▼▼▼

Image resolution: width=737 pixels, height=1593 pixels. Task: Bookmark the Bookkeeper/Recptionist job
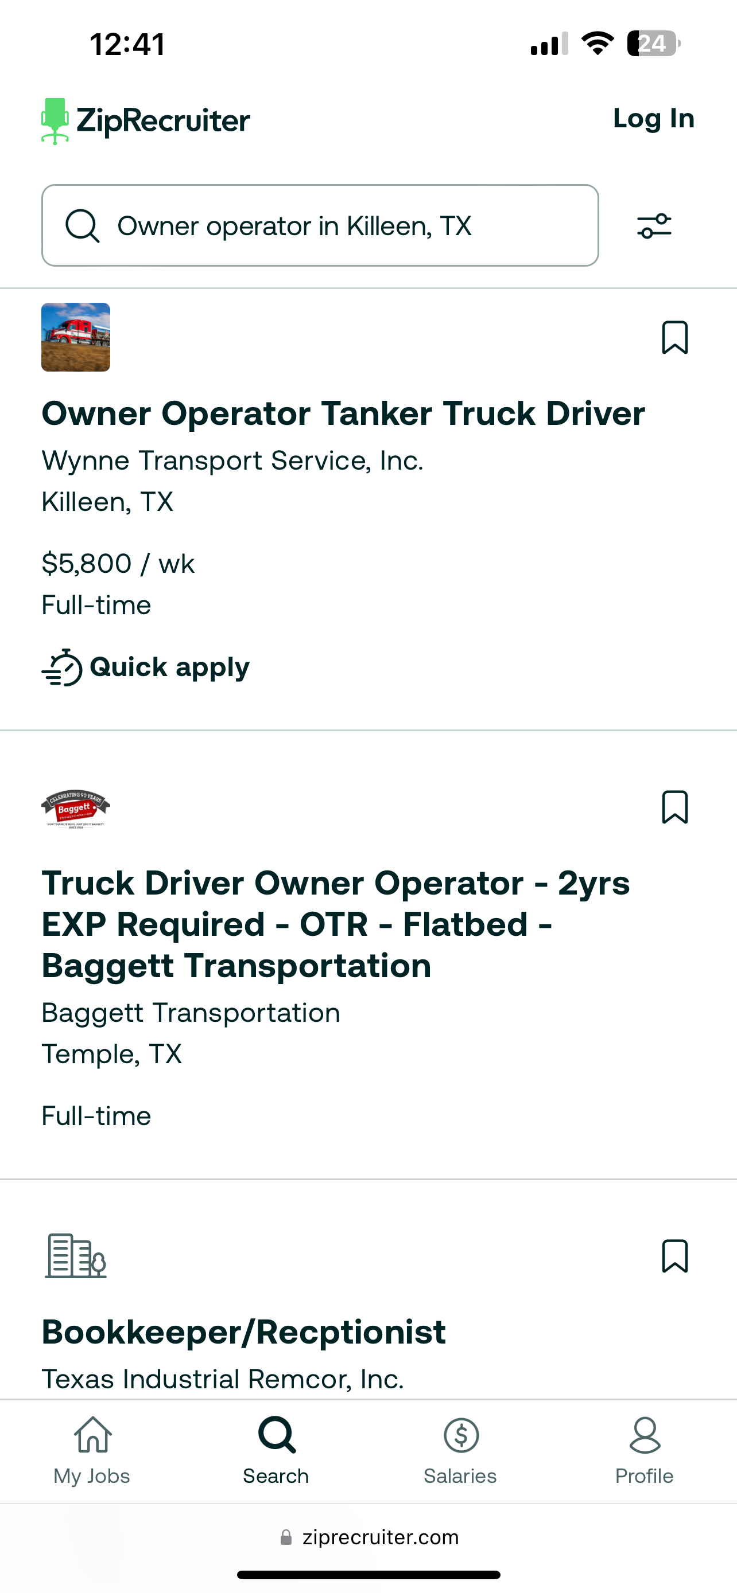(x=675, y=1256)
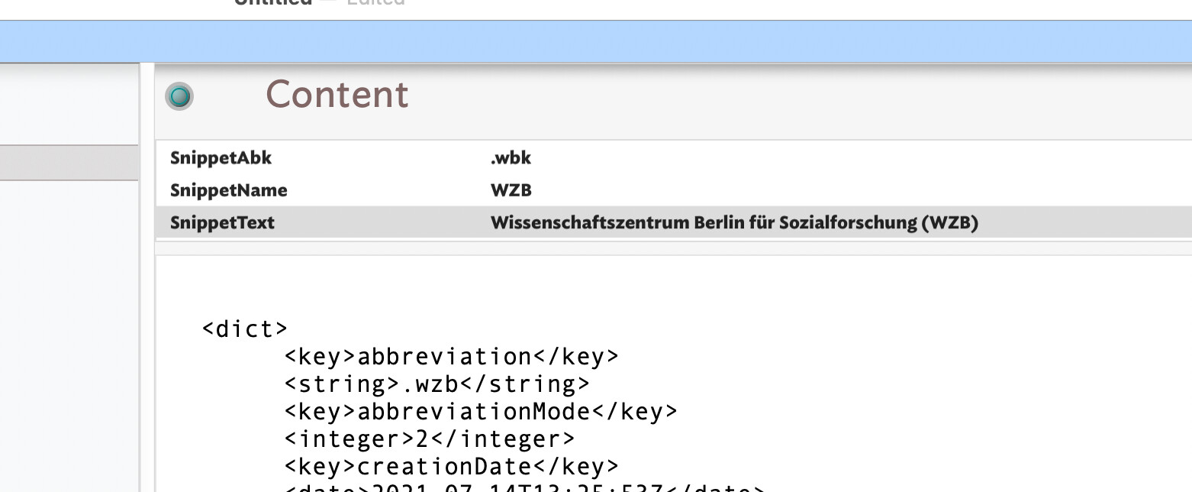This screenshot has width=1192, height=492.
Task: Select the SnippetText field label
Action: (x=222, y=223)
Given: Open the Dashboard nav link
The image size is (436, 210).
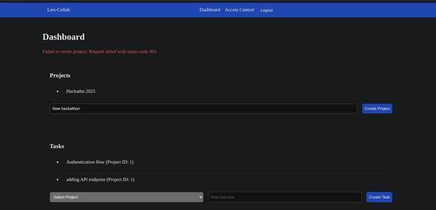Looking at the screenshot, I should (x=210, y=10).
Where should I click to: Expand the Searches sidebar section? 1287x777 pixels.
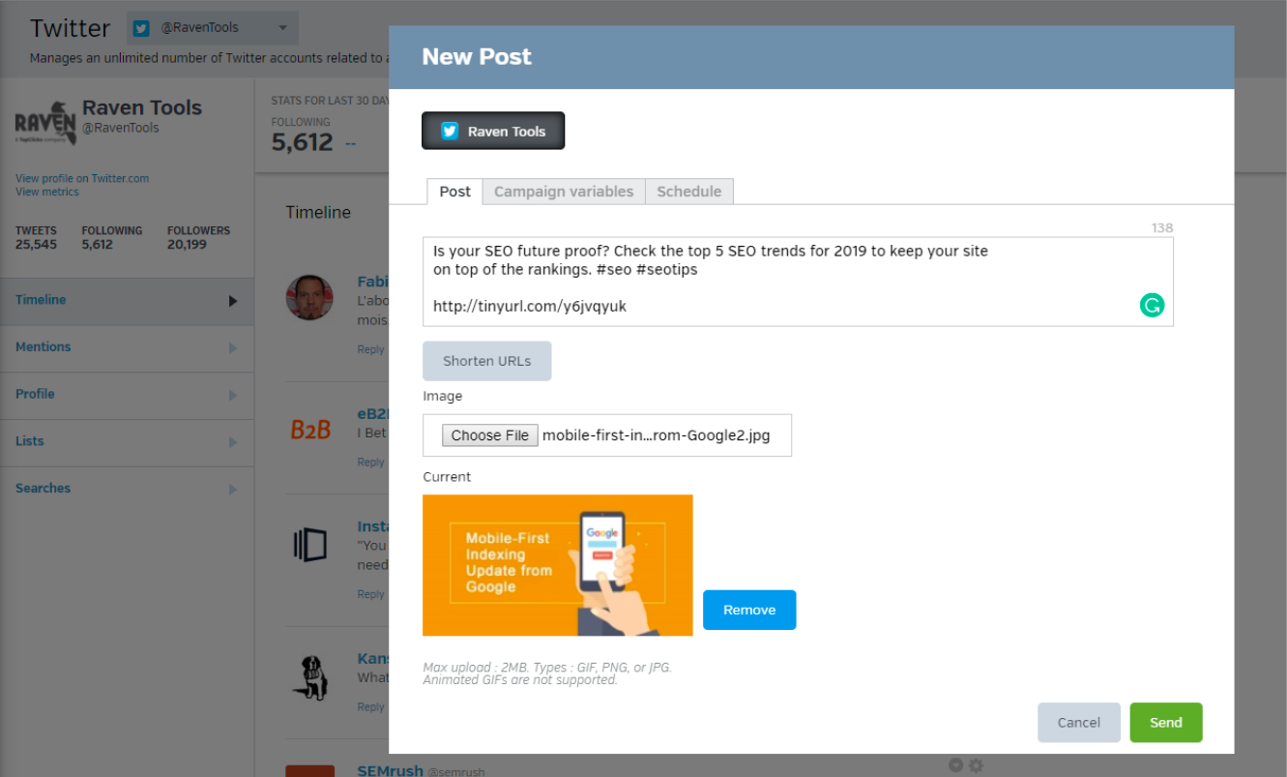tap(127, 489)
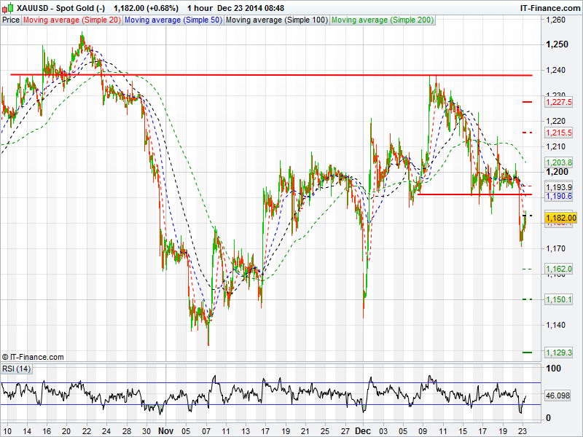Select Moving average (Simple 20) legend tab
583x437 pixels.
[x=71, y=20]
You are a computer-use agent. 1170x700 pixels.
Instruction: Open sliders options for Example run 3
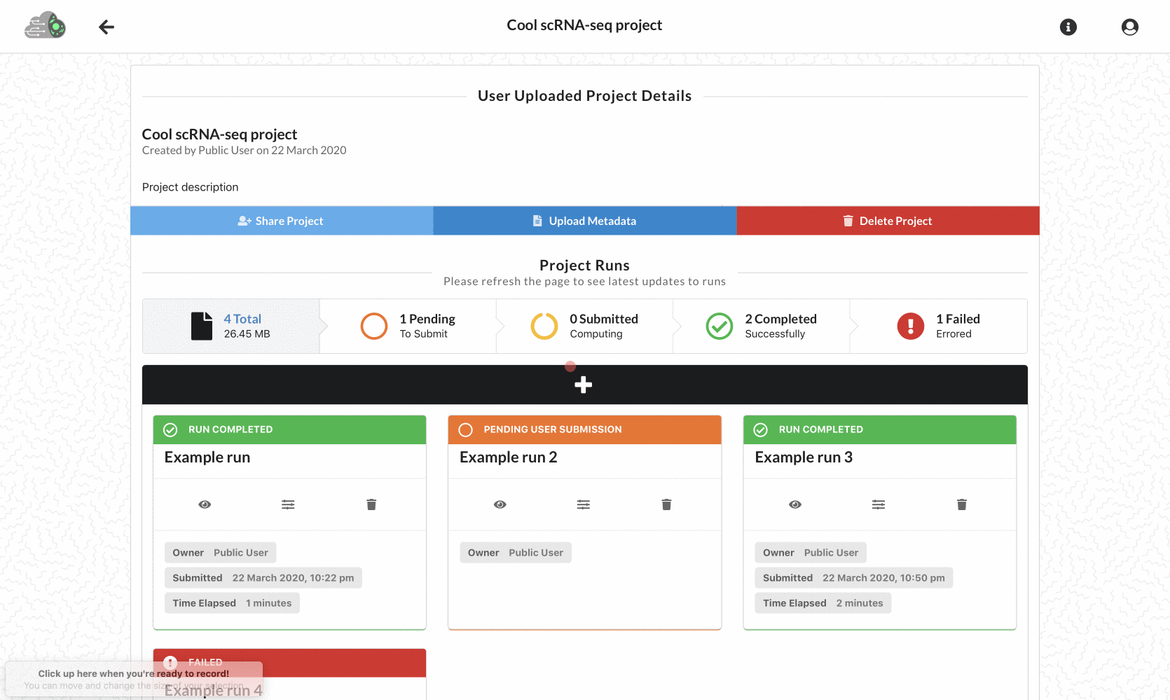click(879, 505)
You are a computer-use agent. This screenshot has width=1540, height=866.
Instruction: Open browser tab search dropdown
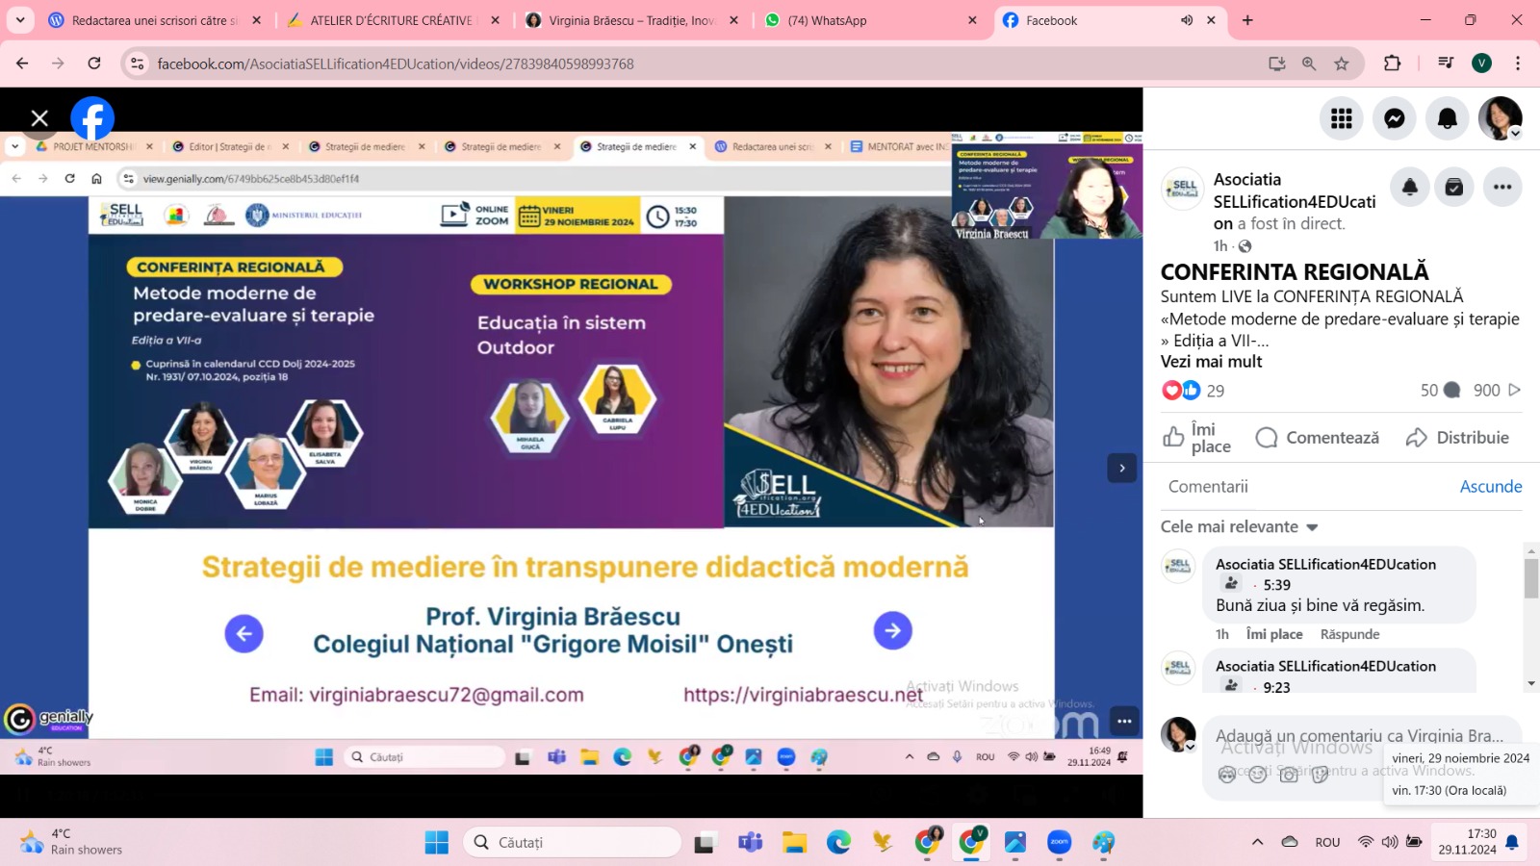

▲▲▲

* _To do_
Nothing but the lines from the one holding "Given: Open the Dashboard nav link" through the last line of the entries should be written out, exactly and inclusively, minus the pictures.

* _Result of this exercise_
Given: Open the Dashboard nav link
The image size is (436, 210).
Looking at the screenshot, I should (x=210, y=10).
Where should I click to: Expand the Searches sidebar section? 1287x777 pixels.
tap(127, 489)
Select Moving average (Simple 20) legend tab
583x437 pixels.
[x=71, y=20]
You are a computer-use agent. 1170x700 pixels.
Instruction: Open sliders options for Example run 3
click(879, 505)
You are a computer-use agent. This screenshot has width=1540, height=866.
Instruction: Open browser tab search dropdown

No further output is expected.